The disadvantages of PROP compared with SS-FSE are minimal. The imaging time of PROP is slightly longer than that of SS-FSE; however, both techniques were performed in less than a minute, and this time it is unlikely to be an important factor. Susceptibility artifacts, commonly due to ventricular catheters, were more pronounced with PROP imaging than with SS-FSE imaging. This difference reflects the higher receiver bandwidth of PROP.

Some discrepancy was noted in the findings of our observers. Observer 2 more often preferring PROP for the detection of pathology, whereas observer 1 found both sequences to be equally good. A similar discrepancy was present between the two observers in declaring the preferred image. Retrospectively, observers were asked to explain their choices: Observer 2 believed that his preference for PROP was substantially influenced by the marked improvement in gray matter-white matter differentiation with PROP compared with SS-FSE imaging. Observer 1 agreed with this observation, though this observer believed that this preference did not strongly affect the detection of pathology in our specific patient group, as most patients were undergoing imaging for an evaluation of hydrocephalus.

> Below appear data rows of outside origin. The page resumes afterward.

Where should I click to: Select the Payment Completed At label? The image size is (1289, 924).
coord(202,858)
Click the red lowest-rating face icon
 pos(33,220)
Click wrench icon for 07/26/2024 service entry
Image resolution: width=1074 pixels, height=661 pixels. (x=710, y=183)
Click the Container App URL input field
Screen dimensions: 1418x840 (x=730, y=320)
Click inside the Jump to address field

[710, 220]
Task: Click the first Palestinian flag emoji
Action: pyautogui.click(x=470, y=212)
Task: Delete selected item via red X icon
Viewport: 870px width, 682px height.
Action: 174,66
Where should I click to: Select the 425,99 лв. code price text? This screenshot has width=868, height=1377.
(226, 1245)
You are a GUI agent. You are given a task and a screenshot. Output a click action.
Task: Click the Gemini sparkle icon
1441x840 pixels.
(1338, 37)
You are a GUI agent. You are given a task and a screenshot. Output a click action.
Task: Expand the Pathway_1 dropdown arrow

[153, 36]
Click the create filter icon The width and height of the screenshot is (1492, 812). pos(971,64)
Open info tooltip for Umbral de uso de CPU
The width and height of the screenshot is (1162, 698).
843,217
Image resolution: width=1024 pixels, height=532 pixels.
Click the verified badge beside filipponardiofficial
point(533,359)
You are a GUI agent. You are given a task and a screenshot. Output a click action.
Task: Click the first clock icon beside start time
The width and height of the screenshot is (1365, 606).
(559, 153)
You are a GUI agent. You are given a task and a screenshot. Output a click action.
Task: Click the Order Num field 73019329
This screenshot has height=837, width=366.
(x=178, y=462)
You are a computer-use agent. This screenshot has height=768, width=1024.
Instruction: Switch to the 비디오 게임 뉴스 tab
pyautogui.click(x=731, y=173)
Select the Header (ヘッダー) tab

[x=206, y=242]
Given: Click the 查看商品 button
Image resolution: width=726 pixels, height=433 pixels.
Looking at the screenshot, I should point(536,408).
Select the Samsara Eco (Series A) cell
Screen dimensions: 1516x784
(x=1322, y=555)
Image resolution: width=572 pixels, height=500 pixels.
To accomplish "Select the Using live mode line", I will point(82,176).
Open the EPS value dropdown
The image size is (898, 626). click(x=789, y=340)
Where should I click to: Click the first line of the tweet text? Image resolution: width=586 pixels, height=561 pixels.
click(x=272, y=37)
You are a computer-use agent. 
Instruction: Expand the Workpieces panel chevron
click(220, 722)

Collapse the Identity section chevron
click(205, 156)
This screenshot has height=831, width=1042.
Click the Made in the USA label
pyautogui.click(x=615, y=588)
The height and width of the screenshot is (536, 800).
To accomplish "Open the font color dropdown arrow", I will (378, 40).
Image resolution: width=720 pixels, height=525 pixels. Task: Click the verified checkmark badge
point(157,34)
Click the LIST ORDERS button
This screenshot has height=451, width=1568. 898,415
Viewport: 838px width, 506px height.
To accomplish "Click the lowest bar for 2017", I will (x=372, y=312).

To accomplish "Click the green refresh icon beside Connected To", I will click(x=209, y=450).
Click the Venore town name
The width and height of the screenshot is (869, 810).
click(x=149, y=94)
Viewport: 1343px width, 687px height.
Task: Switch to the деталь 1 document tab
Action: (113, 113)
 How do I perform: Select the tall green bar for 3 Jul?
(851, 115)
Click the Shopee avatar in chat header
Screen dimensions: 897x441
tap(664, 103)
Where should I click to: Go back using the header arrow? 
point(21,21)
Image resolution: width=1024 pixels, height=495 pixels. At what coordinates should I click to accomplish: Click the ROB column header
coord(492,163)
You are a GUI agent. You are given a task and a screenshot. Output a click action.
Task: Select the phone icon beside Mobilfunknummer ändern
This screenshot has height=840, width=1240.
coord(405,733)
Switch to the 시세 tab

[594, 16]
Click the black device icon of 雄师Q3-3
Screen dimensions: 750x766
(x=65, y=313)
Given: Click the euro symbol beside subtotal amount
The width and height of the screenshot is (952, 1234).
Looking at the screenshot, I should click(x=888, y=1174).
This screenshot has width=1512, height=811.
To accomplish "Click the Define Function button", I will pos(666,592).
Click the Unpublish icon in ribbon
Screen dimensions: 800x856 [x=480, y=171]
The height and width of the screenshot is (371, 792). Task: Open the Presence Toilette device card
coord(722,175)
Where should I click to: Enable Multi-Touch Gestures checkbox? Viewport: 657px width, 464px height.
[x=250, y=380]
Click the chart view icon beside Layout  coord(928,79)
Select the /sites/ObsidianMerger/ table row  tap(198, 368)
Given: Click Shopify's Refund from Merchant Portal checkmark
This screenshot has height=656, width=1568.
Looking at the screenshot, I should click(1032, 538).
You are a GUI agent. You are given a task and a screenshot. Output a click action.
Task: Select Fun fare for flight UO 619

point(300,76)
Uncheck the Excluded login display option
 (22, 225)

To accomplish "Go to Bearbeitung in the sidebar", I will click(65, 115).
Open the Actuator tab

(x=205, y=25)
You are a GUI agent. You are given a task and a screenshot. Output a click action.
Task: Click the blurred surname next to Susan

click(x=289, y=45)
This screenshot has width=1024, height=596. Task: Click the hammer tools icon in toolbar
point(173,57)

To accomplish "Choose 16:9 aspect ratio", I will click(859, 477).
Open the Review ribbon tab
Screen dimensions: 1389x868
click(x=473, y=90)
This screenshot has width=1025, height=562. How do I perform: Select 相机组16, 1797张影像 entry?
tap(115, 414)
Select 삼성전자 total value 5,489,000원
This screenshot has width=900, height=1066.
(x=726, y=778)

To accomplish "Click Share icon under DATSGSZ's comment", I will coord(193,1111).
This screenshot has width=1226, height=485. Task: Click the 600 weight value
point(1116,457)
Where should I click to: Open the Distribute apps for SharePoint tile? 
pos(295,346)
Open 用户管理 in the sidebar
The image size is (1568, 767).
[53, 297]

The major advantage of PROP over SS-FSE imaging is an improvement in gray matter-white matter differentiation. In large part, this difference is thought to reflect differences in the length of the echo train. For PROP, most k-space is filled with early echoes, whereas for SS-FSE, the echoes tend to be much later and the result of a long echo train. Thus, in SS-FSE imaging, the data are very T2-weighted, and contrast between gray matter and white matter is poor.

Conclusion

PROP offers a feasible technique for imaging the unsedated pediatric brain. Its reduction of motion artifact is equal to that of SS-FSE imaging, but it also offers substantial improvement in parenchymal contrast in this specific patient population.